Texte fourni:
++++++

Abyss
Il y a un mois, France 3 diffusait le film Abyss, science fiction parlant d’une nouvelle forme de vie dans les profondeurs abyssales. Mais loin d’être une nouveauté, les organismes bioluminescents apparaissant dans le film, s’inspirent de réels monstres marins vivant à des milliers de kilomètres de profondeur. De plus, la lutte contre la pression est incarnée ici par un liquide ou fluide respiratoire qui permettrait à l’homme de descendre en grande profondeur. Liquide qui s’avère s’inspirer des expériences menées par le Dr Kylstra. Rencontre avec un expert de la plongée et de la pression, M. Gardette, Directeur scientifique de la COMEX.
Bien avant Le jugement dernier et Titanic, James Cameron réalisa en 1989 le film intitulé Abyss : après avoir percuté un objet non-identifié, un sous-marin nucléaire sombre dans les profondeurs de la mer. Afin d’explorer l’épave, une équipe de foreurs pétroliers et de militaires est envoyée. Au fur et à mesure que les recherches avancent, ils vont se retrouver face à une étrange masse transparente et lumineuse qui constitue le prélude d’une grande découverte. Il s’agit de créatures vivantes dotées d’une forte intelligence et qui ont développé non seulement leur propre civilisation au fond des océans mais aussi une maîtrise totale de l’eau.
VRAI : Certains animaux produisent de la lumière
Les Abysses se situent dans la zone sombre des océans. Imaginez, nous sommes à plus de 1000 mètres de profondeur et les animaux vivent dans une nuit interminable. Cependant, vous pouvez apercevoir de temps en temps certaines lumières qui brillent au loin ! Conscience ? Est-ce que j’suis morte ? Non pas du tout ! Cette lumière est produite par les animaux eux-mêmes ! Elle provient d’une réaction chimique entre la luciférine et la luciférase, enzyme accélérant la réaction. Le mélange de ces deux molécules (qui se fait selon la volonté de l’animal) se réalise dans les photocytes, cellules productrices d’électricité. Il peut y avoir certains cas où les animaux hébergent des bactéries qui elles seules peuvent produire la lumière. On parle de symbiose.
VRAI : Il existe un fluide respiratoire mais FAUX Les perturbations dues aux hautes pressions ne peuvent pas être résolues par ce fluide
Interview
M. Gardette, Directeur Scientifique de la COMEX
compagnie maritime expérimentale, basée à Marseille
« De nos jours, les records enregistrés chez l’homme muni de bouteilles de mélange de gaz (hélium, hydrogène, azote, ainsi qu’oxygène en moindre quantité…) sont de 534 mètres de profondeur en mer (1988) et de 700 mètres en caisson (1992). »
Pouvez-vous nous parler de ce fluide respiratoire ? Existe-t-il vraiment ?
Le film date de 1989. Il s’inspire d’une expérience du Dr Kylstra, menée vers 1970 au sein de la Duke University en Caroline du Nord. Avec ce liquide (le perfluorocarbone), un essai avait été fait sur l’homme mais il était alors anesthésié et refroidit, autant dire que la consommation d’O2 par le sujet été minimale. Mais à l’état actif, notre cerveau et nos muscles consomment beaucoup d’O2, c’est pourquoi l’homme en activité va très vite se fatiguer avec seulement un fluide respiratoire. De plus, lors de la reprise de la respiration, deux problèmes apparaissent pouvant entraîner une septicémie :
- le risque d’une infection (les protéines des poumons ont été rincé par le liquide et donc ont été dénaturé, ce qui les rend inactives) ;
- et le risque des déchirures alvéolaires.

++++++

Données extraites:
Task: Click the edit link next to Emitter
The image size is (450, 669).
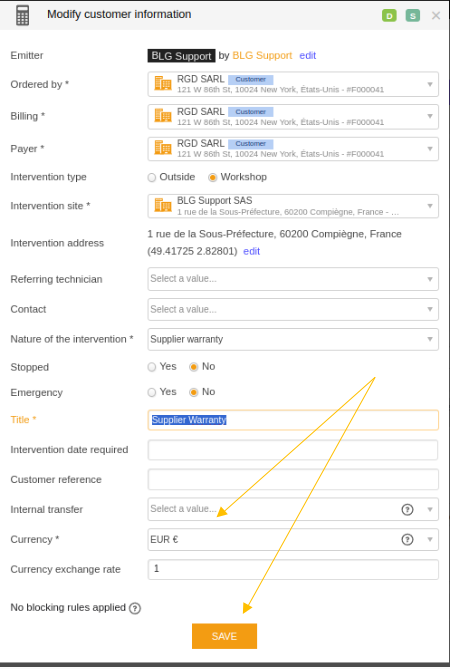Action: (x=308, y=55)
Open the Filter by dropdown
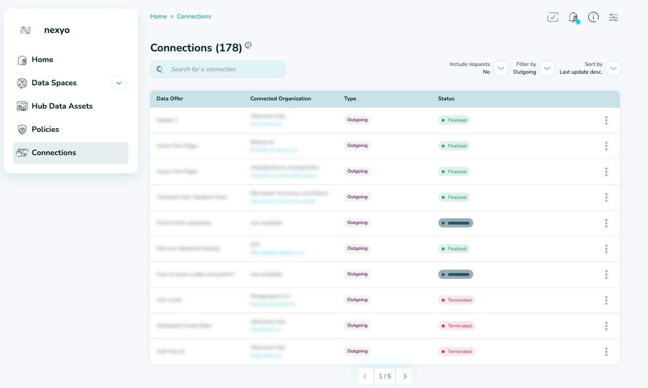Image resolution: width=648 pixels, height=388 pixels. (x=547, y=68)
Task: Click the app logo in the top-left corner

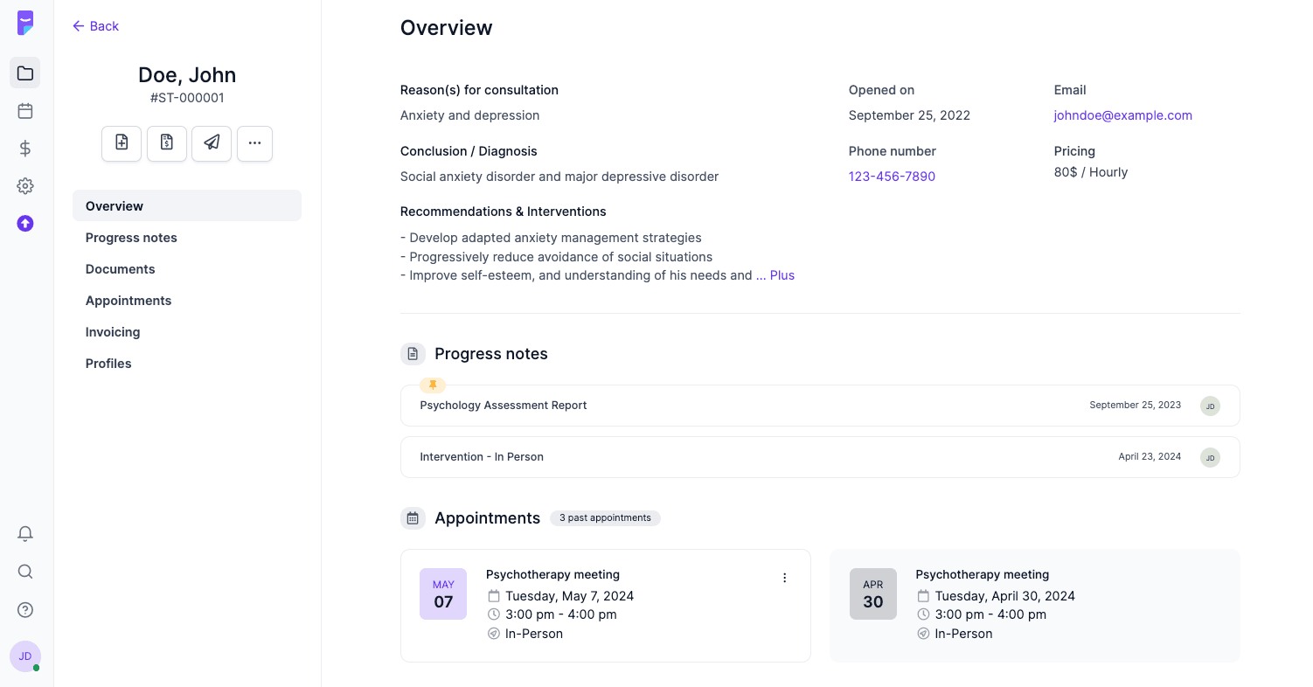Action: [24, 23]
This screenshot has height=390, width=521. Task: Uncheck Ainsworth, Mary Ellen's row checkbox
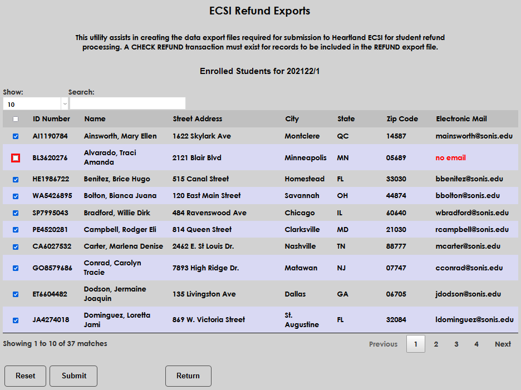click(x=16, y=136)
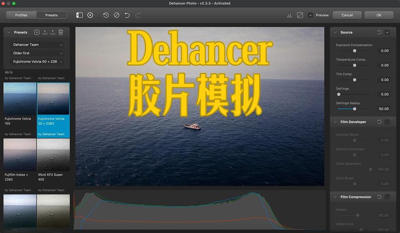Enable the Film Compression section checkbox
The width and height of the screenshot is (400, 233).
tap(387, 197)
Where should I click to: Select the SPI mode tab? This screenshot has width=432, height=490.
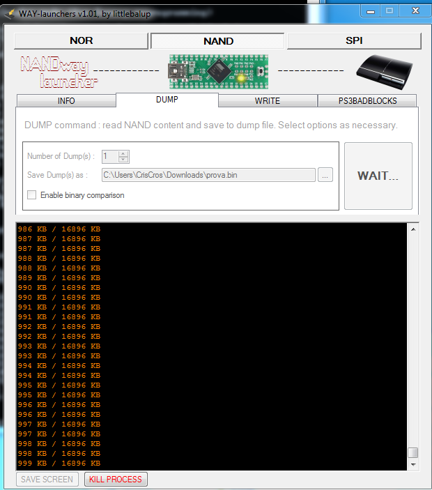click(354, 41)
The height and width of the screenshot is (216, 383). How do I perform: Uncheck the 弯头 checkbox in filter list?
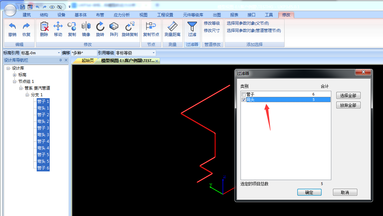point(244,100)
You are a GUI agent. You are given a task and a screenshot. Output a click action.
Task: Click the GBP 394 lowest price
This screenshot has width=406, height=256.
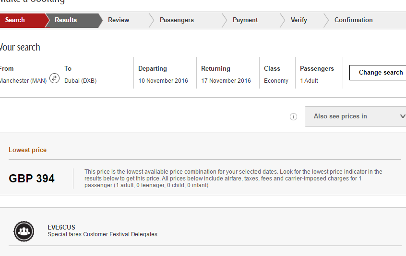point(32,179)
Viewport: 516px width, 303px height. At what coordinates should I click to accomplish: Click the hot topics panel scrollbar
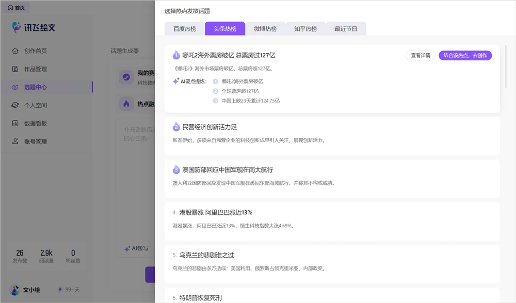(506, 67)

++++++

Consigne:
Poursuivez le texte sur le film Abyss et le fluide respiratoire à partir de sa dernière phrase.

Réponse:
On voit donc les limites de cette utilisation. Par contre les plongeurs d'aujourd'hui utilisent des bouteilles de mélanges de gaz. La COMEX a pu mener des expériences prouvant que les singes pouvaient descendre jusqu’à 1200 mètres avec ce mélange de gaz, et les souris jusqu’à 2000 mètres, là où la pression s’élève à 200 bars.
Et pour l’humain ?
Pour l’humain, on ne sait toujours pas la profondeur maximale à laquelle il pourrait se permettre de descendre. Le liquide présente trop de danger et trop d’inconfort (impossible de faire un effort physique) pour continuer les recherches. De nos jours, les records enregistrés chez l’homme ayant des bouteilles de gaz (hélium, hydrogène, azote, oxygène en moindre quantité…) sont de 534 mètres de profondeur en mer (1988) et de 700 mètres en caisson (1992).
Mais il serait inutile de faire des recherches sur la limite que l’on peut atteindre si on ne peut pas travailler convenablement. Le but de ces recherches étant de permettre aux hommes de travailler.
Quel genre de travail réalise ce genre de plongeur ?
Certains plongeurs travaillent sur des connexions, des réparations liés au pétrole sous-marin : c’est le pétrole off-shore. C’est la raison pour laquelle les recherches de la COMEX sont cofinancées par des compagnies pétrolières. En effet, bien que l’homme soit de plus en plus remplacé par les machines, il existe encore des plongeurs qui exercent ce travail jusqu’à 200 mètres de profondeur. Pour remonter, un plongeur met le double du temps mis pour descendre (donc un plongeur qui doit descendre de 60 mètres mettra une journée tandis que celui qui doit remonter de 60 mètres mettra deux jours). Donc, au-delà des 200 mètres, on utilise généralement des machines pour faire le travail.
Pour terminer, le film nous montre Ed Harris descendre tel un héros jusqu’à 9000 mètres dans les profondeurs abyssales…Est-ce qu’un jour ce sera possible ?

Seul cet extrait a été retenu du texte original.